Greenwald is a guy I used rather to dislike, as he'd slandered Sam Harris as an islamophobe. But he sure is sound and on point about the duplicity of the media, especially Big Tech. So much so that he left the online media company he himself set up — The Intercept — on principle because they tried to censor him. He now writes at Substack where he controls his content.
Greenwald is very much a man of the Left. This attack on the 1994 Crime Bill — a signature Bill of Joe Biden — comes not from the loony Right, but the bowels of the Left. And yet Big Tech is stumping for Joe by suppressing.
The key criticism of that Crime Bill is that it led to mass incarceration, especially of Black men. That was later admitted by the president who signed it into law, Bill Clinton. It was admitted by the current Vice President elect, Kamala Harris, in the Democratic primary debates.
But now ..... poof! ..... gone. If Google, Instagram, FB, Twitter, have anything to do with it.
Greenwald fights back:
Snip:
A long-standing and vehement criticism of Joe Biden is that legislation he championed as a Senator in the 1980s and 1990s, particularly his crime bill of 1994, contributed to the mass incarceration of Americans generally and African-Americans specifically.

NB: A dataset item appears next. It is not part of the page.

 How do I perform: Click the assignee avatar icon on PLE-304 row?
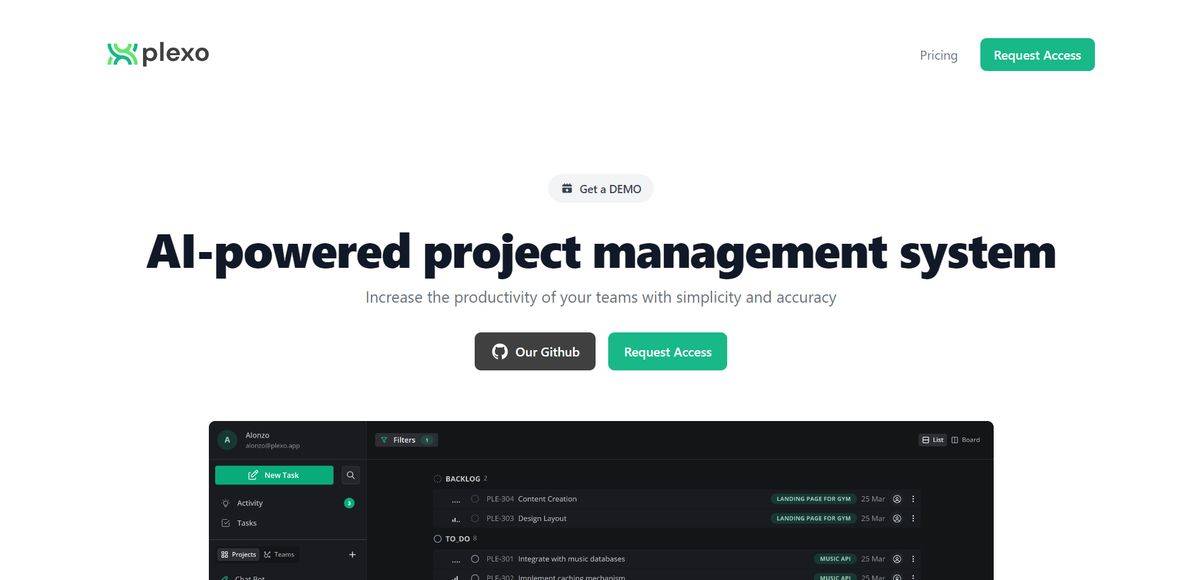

Among the many on the left and libertarian right who have voiced this criticism (along with President Trump) is then-Senator Kamala Harris, who said during the 2020 Democratic primary race that Biden's "crime bill -- that 1994 crime bill -- it did contribute to mass incarceration in our country." When Hillary Clinton was running for President in 2015, Bill Clinton, who as president signed Biden's bill into law, told the NAACP: "I signed a bill that made the problem worse. And I want to admit it." [Read on…]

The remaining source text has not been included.